Predators, as I see it, are not the same as psychopaths. Psychopaths have a defective and more or less untrainable empathetic function. Predators on the other hand can read their victims empathetically to their own advantage. They see no moral problem in dealing with their instinctive needs as predators - just as other humans generally see no problem with the necessity of killing animals to eat.
Psychopaths however just don’t see moral rules as understandable. They learn to mimic the expected behaviors, but don’t feel, either fully or at all, the emotionally learned responses that otherwise would govern that morality.
And so we have some psychopaths that are born without the emotional capacity to read the signals that humans (among other animals) in a cooperative setting have evolved to send each other instructively.
And even if there are some psychopaths that can learn to read the signs, they will lack the capacity to be concerned with the implied instructions. Essentially, these psychopaths prefer to use deceptive strategies, not understanding the “mechanics” of attaining trust. Predators however do understand the importance of trust, and very often will form such trusting bonds with potential prey in an environment where the need for predatory strategies has been suspended; where their instinctive strategies, however, will still be there to depend on if circumstances change.
Further, predators in predatory groups will trust each other to obey the rules of predatory society that they’ve been born to learn and understand. And while there can also be such a thing as a psychopathically oriented group (nomadic gypsies may be a good example), no such group comprised solely of psychopathic individuals has been successfully evolved or developed to my knowledge.

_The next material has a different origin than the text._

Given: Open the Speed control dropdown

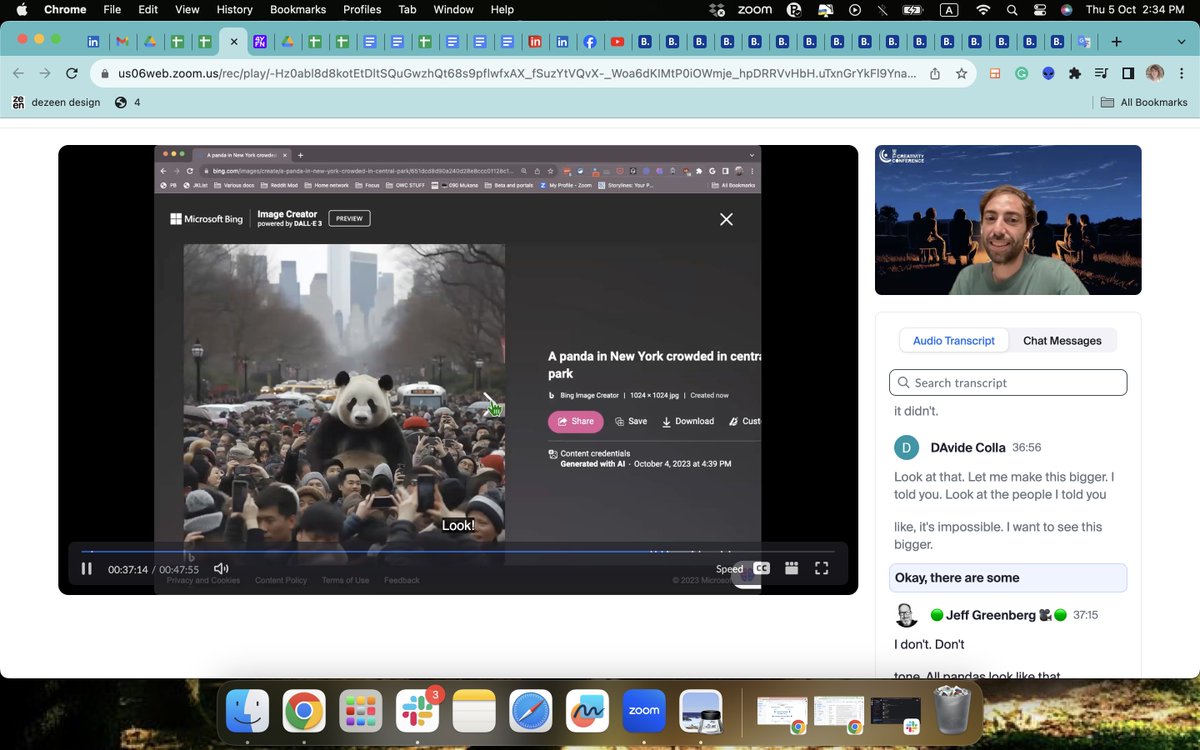Looking at the screenshot, I should point(729,567).
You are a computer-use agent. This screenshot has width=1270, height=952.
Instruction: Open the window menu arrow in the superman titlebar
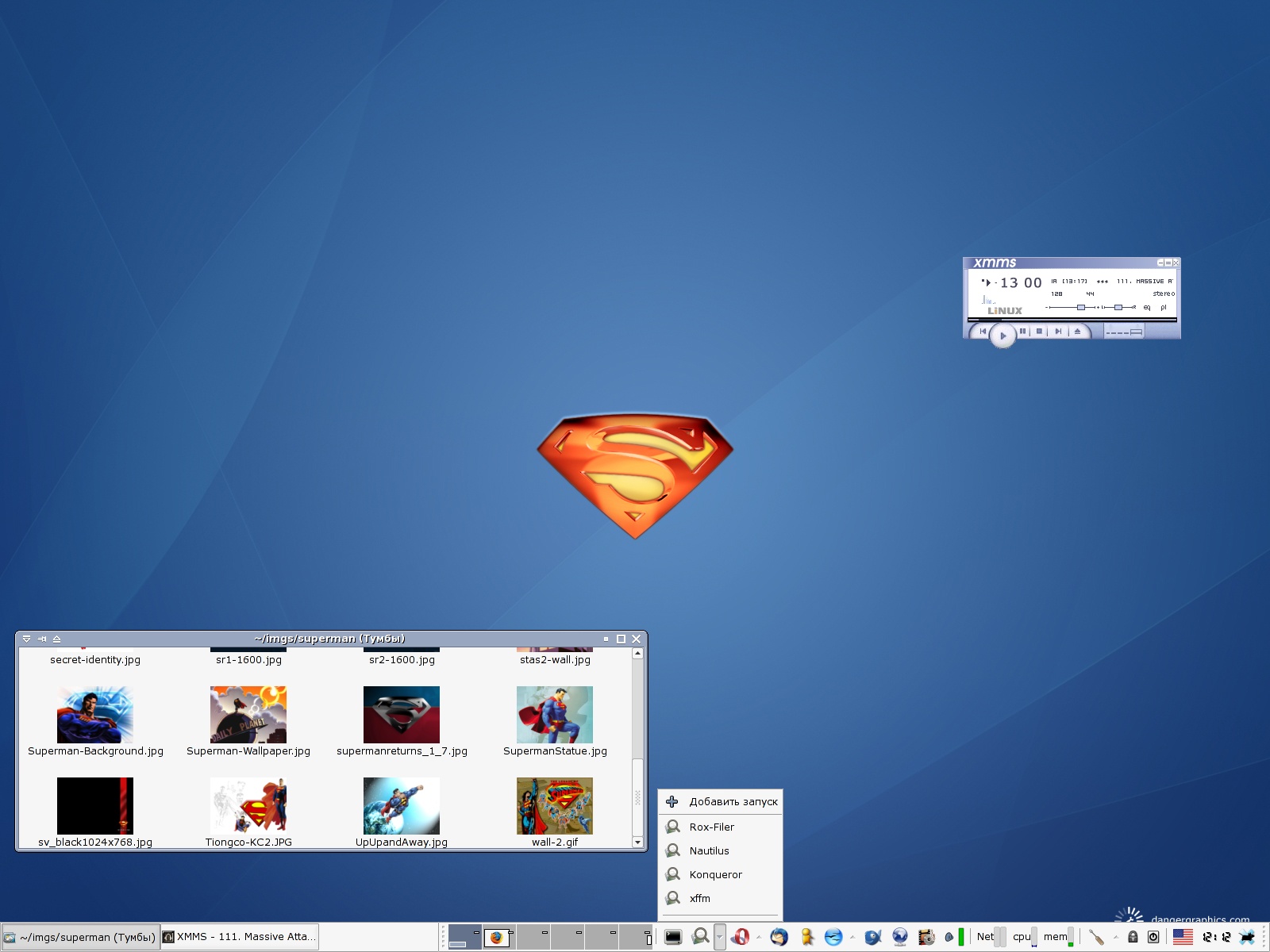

As to fear of immediate consequences, psychopaths, who could not win the trust of this type of predatory enemy, would not know how to negotiate their way out of an immediate threat from this type of adversary. The expectation of some immediate damage would likely trigger an instinctive fight or flight response.
But their predators will tend to make more practical use of the effects of fear. If a fight with a psychopath resulted, both sides of the conflict would attempt to fearlessly deceive the other; but the predators, who can generally read their prey much better than the prey can read them, would have the advantage - especially where the prey were psychopathic and unable to use their limited emotional strategies properly. That psychopath, fearing the finality of becoming a figurative meal, would likely run.So yes, you can be a predatory psychopath or a psychopathic predator, but again, the essential differences remain the same. Predators have functional purposes while psychopaths must serve dysfunctional ones.
(And as a PI, I was always a predator as far as my working strategies were concerned.)